Emboldened by loosening laws nationwide, proponents of legalized marijuana gathered Saturday downtown to push for reform in Texas and build support for what activists say is a fast-growing movement.
“It’s high time Texas puts prohibition out to pasture,” said Shaun McAlister, executive director of the Dallas-Fort Worth chapter of the National Organization for the Reform of Marijuana Laws, which is hosting the conference. “Prohibition has never worked for Texas, and it’s still not working.”
More than 300 people were expected to attend the second annual conference, which ends Sunday. Topics include medical marijuana, legalization strategies, the politics behind prohibition, women in the movement and grassroots activism. Speakers include humorist/politician Kinky Friedman, patients of medical marijuana and veterans who support the cause.
Texas lags far behind on the issue of cannabis, activists say, but this is a prime time to address legalization.
Twenty-one states and the District of Columbia have laws legalizing marijuana in some form. Colorado and Washington have legalized marijuana for recreational use, and others permit medical marijuana.
Activists say that prohibition is in direct opposition to the Republican belief in smaller government and that legalization would deliver millions of dollars to the state’s economy. To put pressure on political leaders, organizers held the conference just blocks away from the State Republican Convention at the Fort Worth Convention Center.

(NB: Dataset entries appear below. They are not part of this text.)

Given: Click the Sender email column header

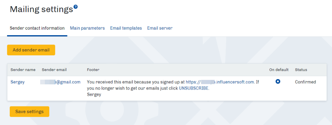Looking at the screenshot, I should 54,70.
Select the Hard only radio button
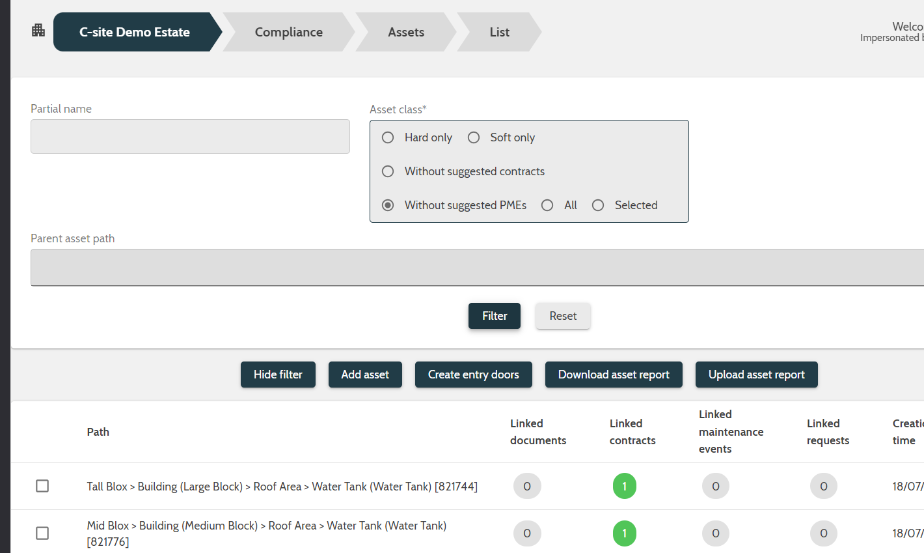Screen dimensions: 924x553 (388, 137)
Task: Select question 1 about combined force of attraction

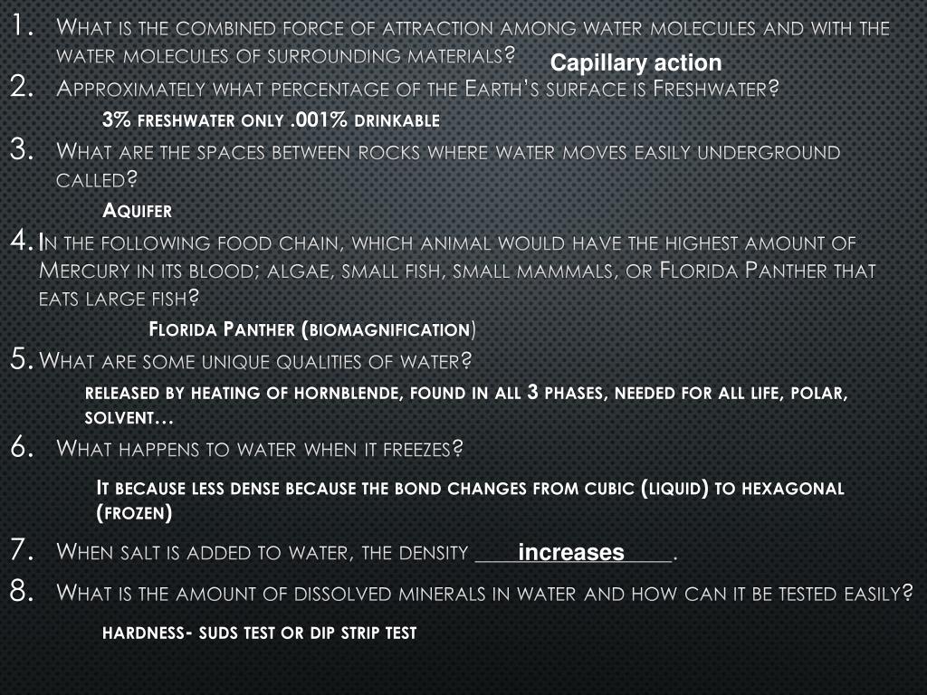Action: pos(473,42)
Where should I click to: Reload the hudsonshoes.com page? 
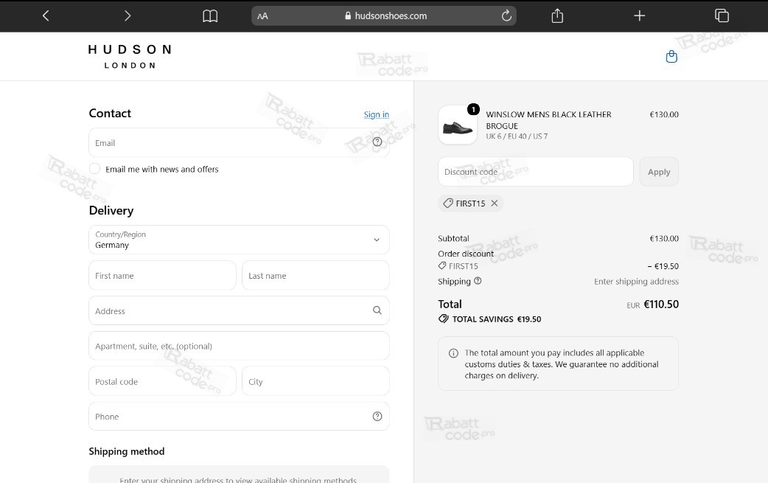(x=506, y=15)
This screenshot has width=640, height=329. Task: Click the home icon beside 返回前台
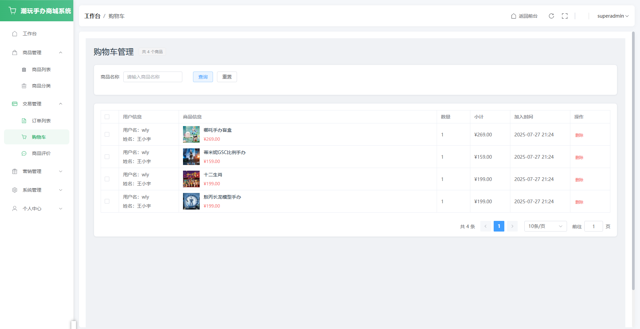[514, 16]
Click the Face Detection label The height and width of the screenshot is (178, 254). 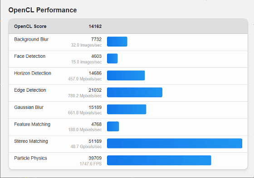(29, 56)
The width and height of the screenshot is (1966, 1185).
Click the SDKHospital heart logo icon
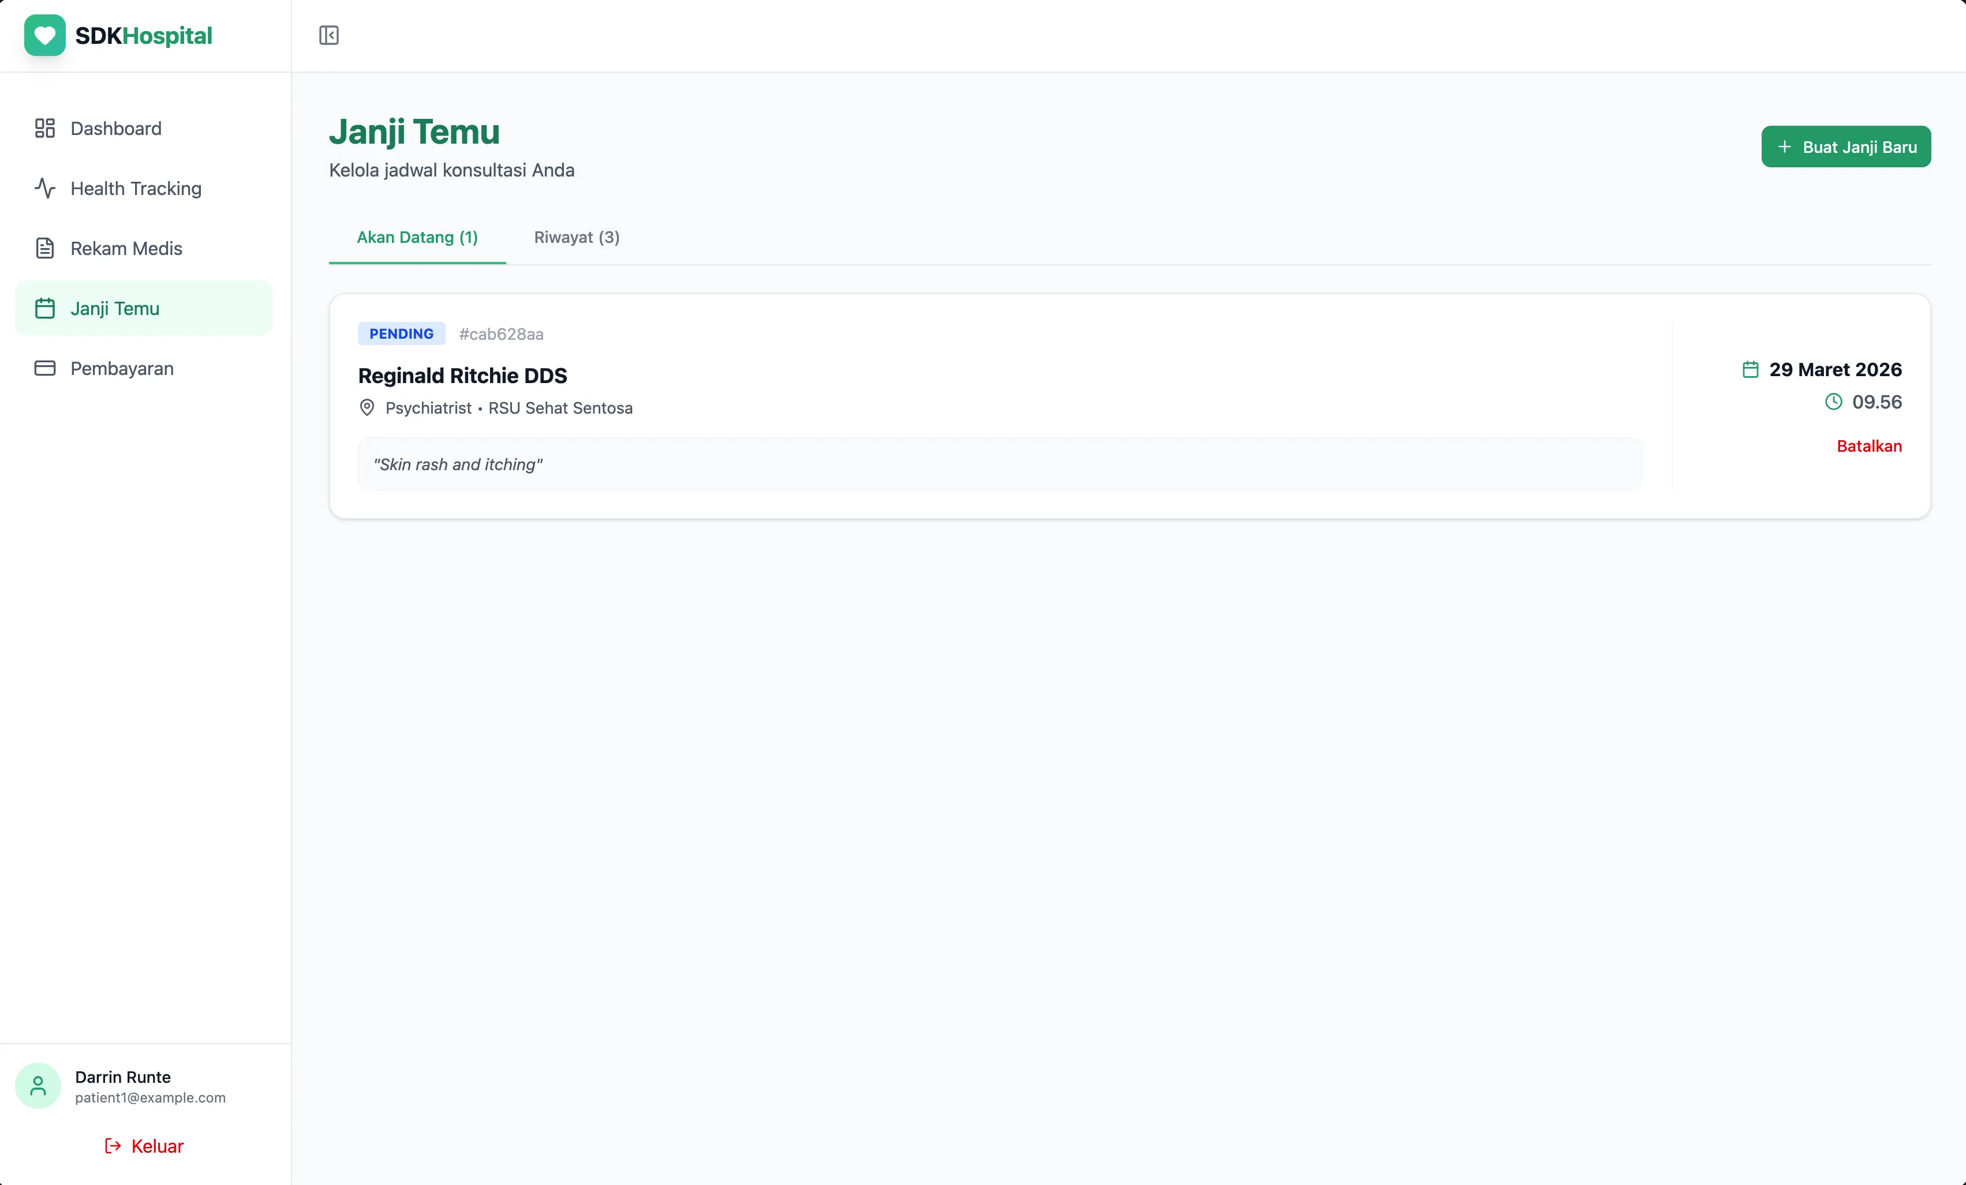point(45,35)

“There are a lot of young conservatives who know there’s nothing conservative about prohibition,” said Heather Fazio, political director of the Marijuana Policy Project in Austin. “This is about liberty.”
Supporters said that they want full legalization but that starting with medical marijuana is the most likely route to victory.

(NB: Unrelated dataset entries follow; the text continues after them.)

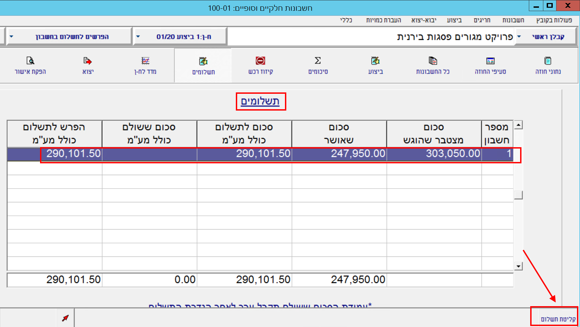Open the הפקת אישור approval preview icon
The height and width of the screenshot is (327, 580).
coord(30,61)
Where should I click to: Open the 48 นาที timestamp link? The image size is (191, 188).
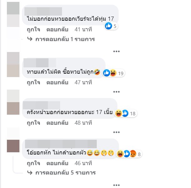(83, 123)
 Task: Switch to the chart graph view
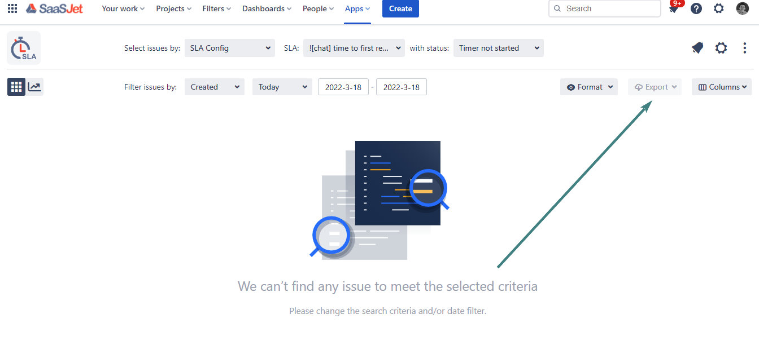pyautogui.click(x=35, y=87)
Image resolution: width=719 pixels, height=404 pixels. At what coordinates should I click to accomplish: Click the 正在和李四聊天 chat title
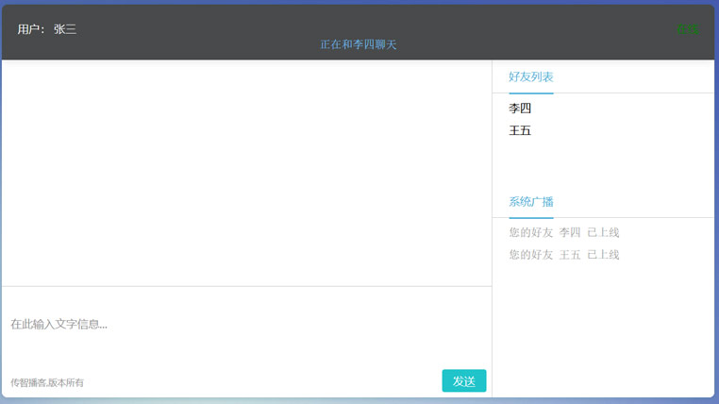(x=359, y=44)
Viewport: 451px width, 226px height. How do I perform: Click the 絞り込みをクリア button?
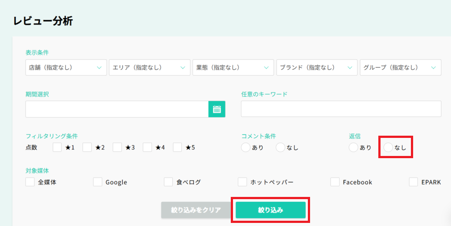click(196, 210)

“We are denying people the medicine they need,” McAlister said. “They can go to the doctor and get 20 different pills for pain, but they can’t smoke a plant that has been proven to help?”
Women are the key to legalization, activists say.
“If we can get mothers and grandmothers to join us in this fight, we will get a slam-dunk victory,” said Jamie Balagia, a San Antonio-based attorney who is running for Texas attorney general. “Talk to your moms and your grandmothers. Explain to them why we are fighting.”
Current marijuana laws and enforcement are inconsistent, said Erik Altieri, spokesman for NORML in Washington, D.C., adding that he has met people serving near-life sentences for minor possession. A movement to address these problems is gaining momentum, he added.
“Since Colorado legalized marijuana,” he said, “there is a dialogue going on in this country like never before.”